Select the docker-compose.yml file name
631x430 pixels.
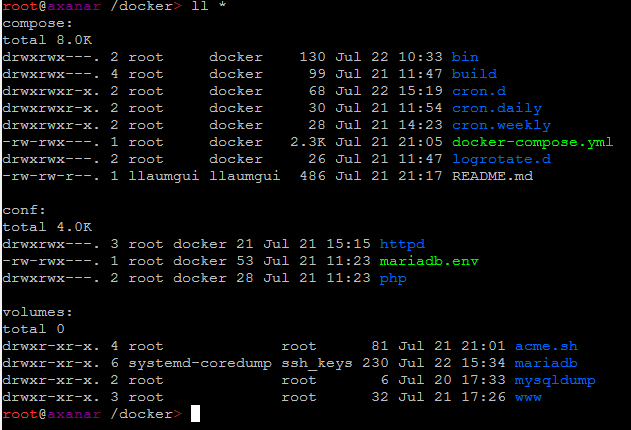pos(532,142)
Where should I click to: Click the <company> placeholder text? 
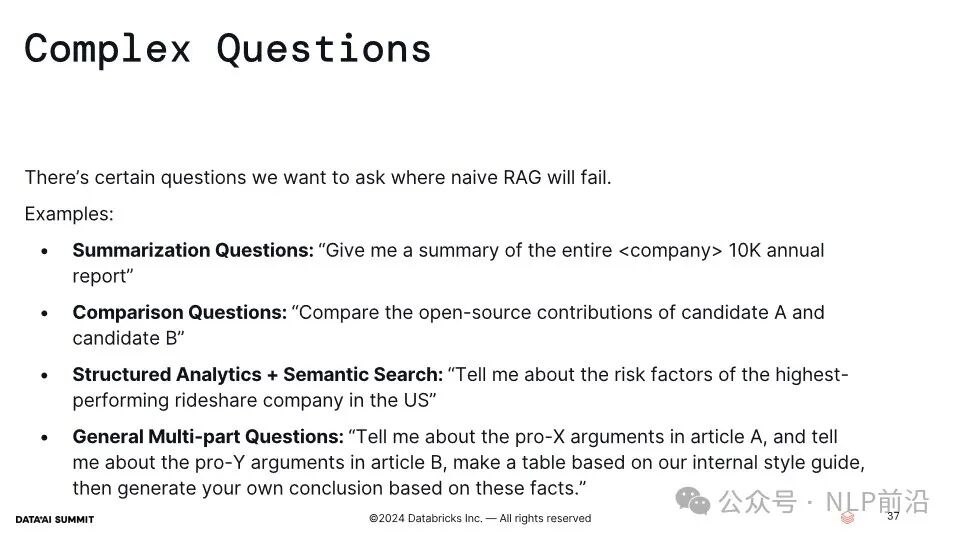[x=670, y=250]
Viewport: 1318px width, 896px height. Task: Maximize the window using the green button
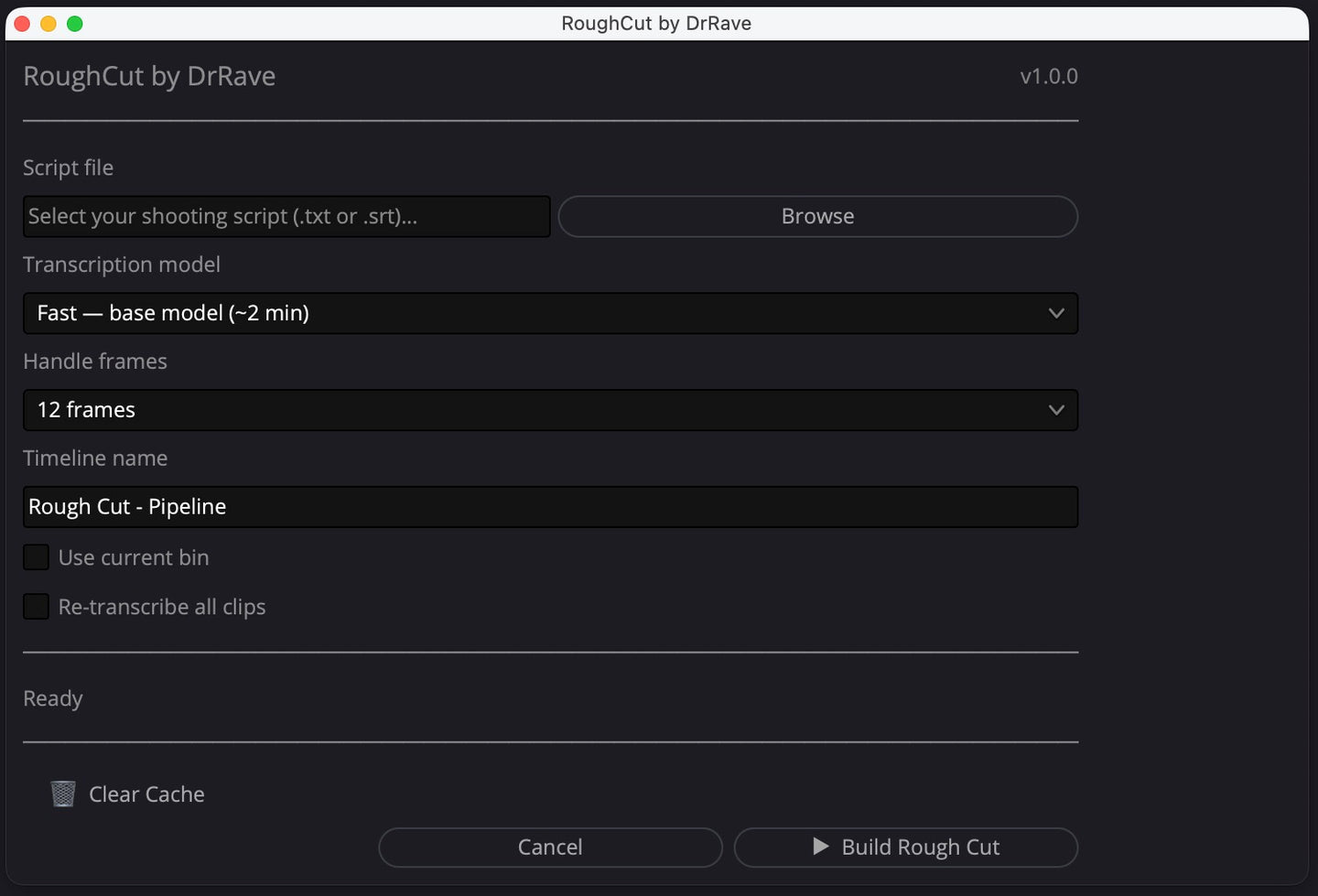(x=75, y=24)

━━━━━━

> OBJECTIVE
Please render the lines of the records above as a numbered list, skipping any blank lines and leaving the pictures out.

> SOLVED PROBLEM
1. Select the docker-compose.yml file name
2. 631x430 pixels.
3. pos(532,142)
4. Where should I click to: Click the <company> placeholder text? 
5. [x=670, y=250]
6. Viewport: 1318px width, 896px height. Task: Maximize the window using the green button
7. (x=75, y=24)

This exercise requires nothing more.